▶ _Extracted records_
↓
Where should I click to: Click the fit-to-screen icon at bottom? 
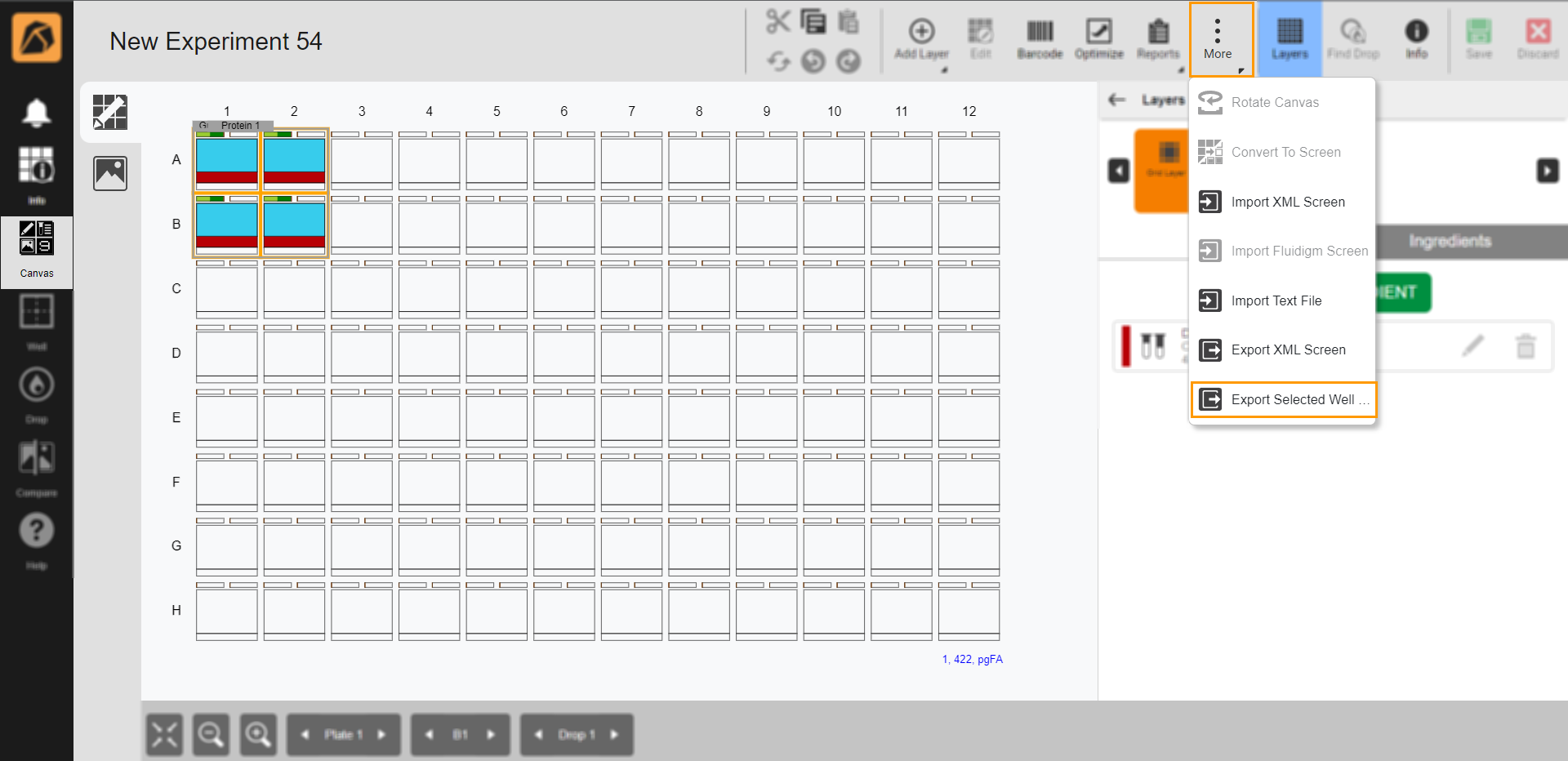click(164, 735)
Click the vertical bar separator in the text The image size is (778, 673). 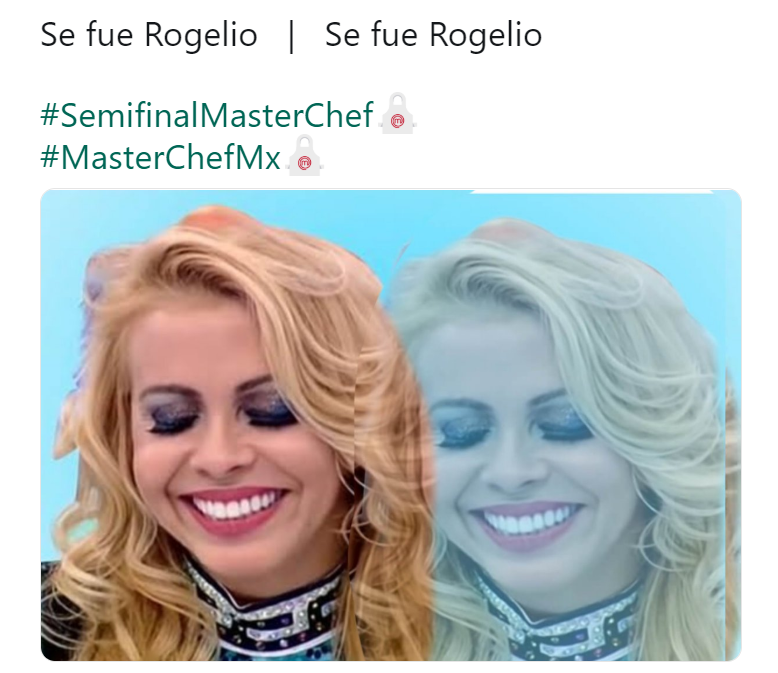[x=292, y=36]
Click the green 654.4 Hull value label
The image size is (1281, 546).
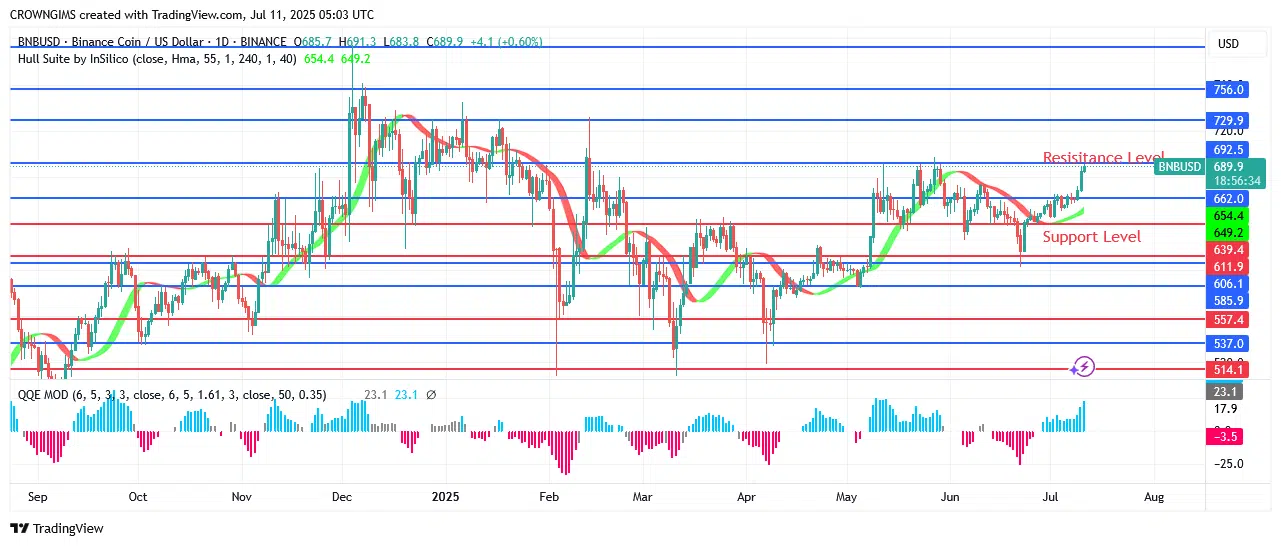[x=1227, y=216]

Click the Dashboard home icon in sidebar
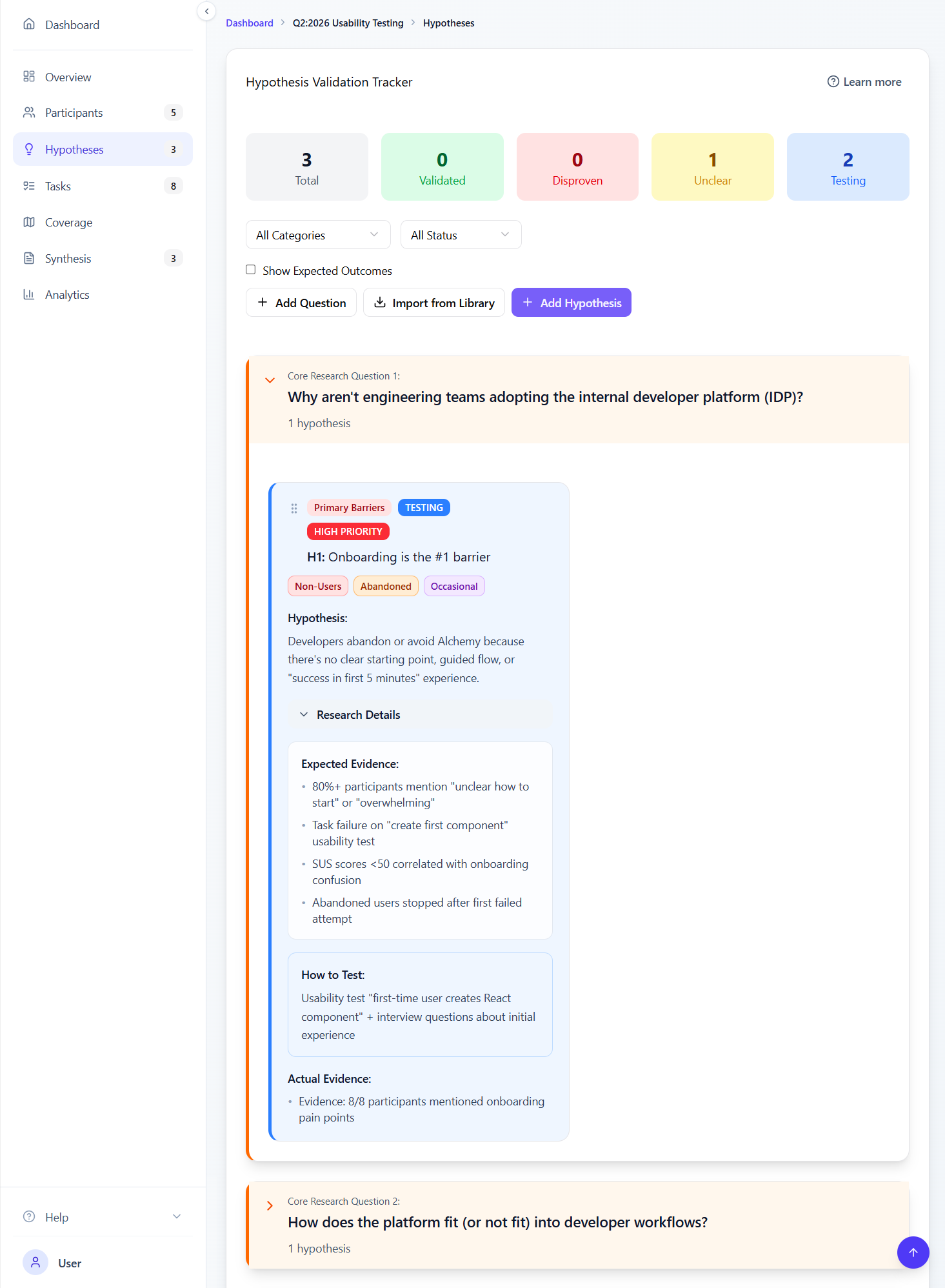tap(29, 25)
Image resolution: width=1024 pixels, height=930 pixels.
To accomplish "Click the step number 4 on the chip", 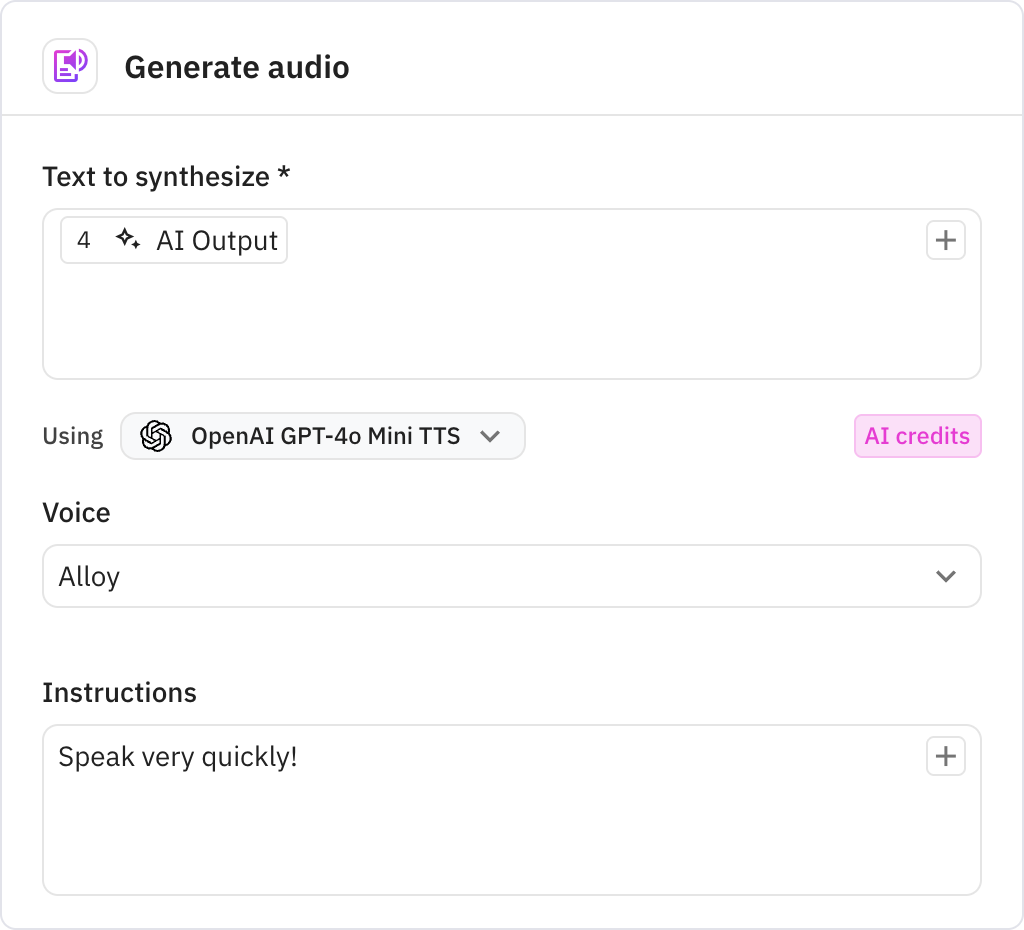I will coord(84,240).
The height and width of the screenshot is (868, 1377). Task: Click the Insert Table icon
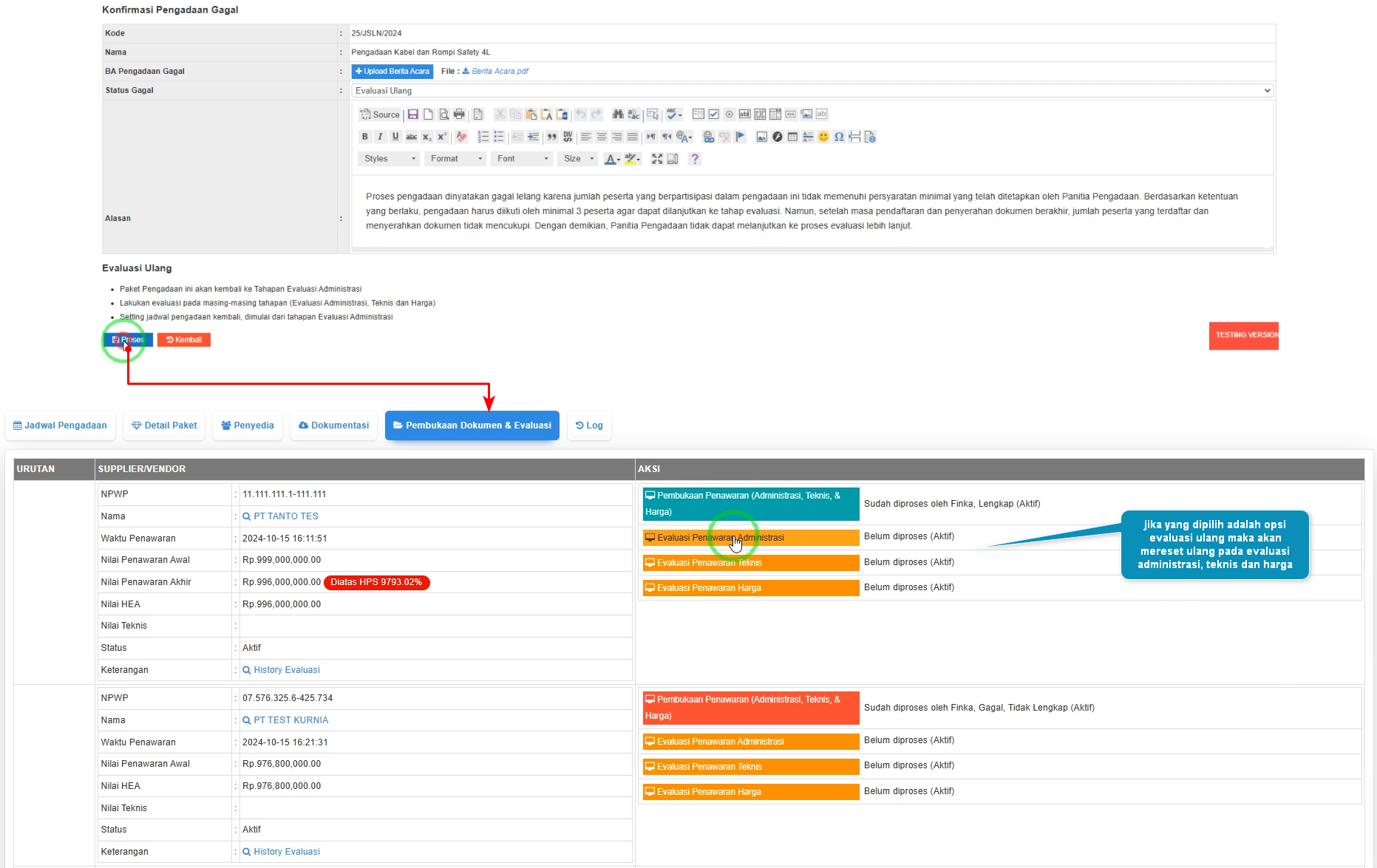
↑
▶ _About this exercise_
Give the number of lines in the records above that contain "width", with no other words.

▶ _Solution to the problem_
2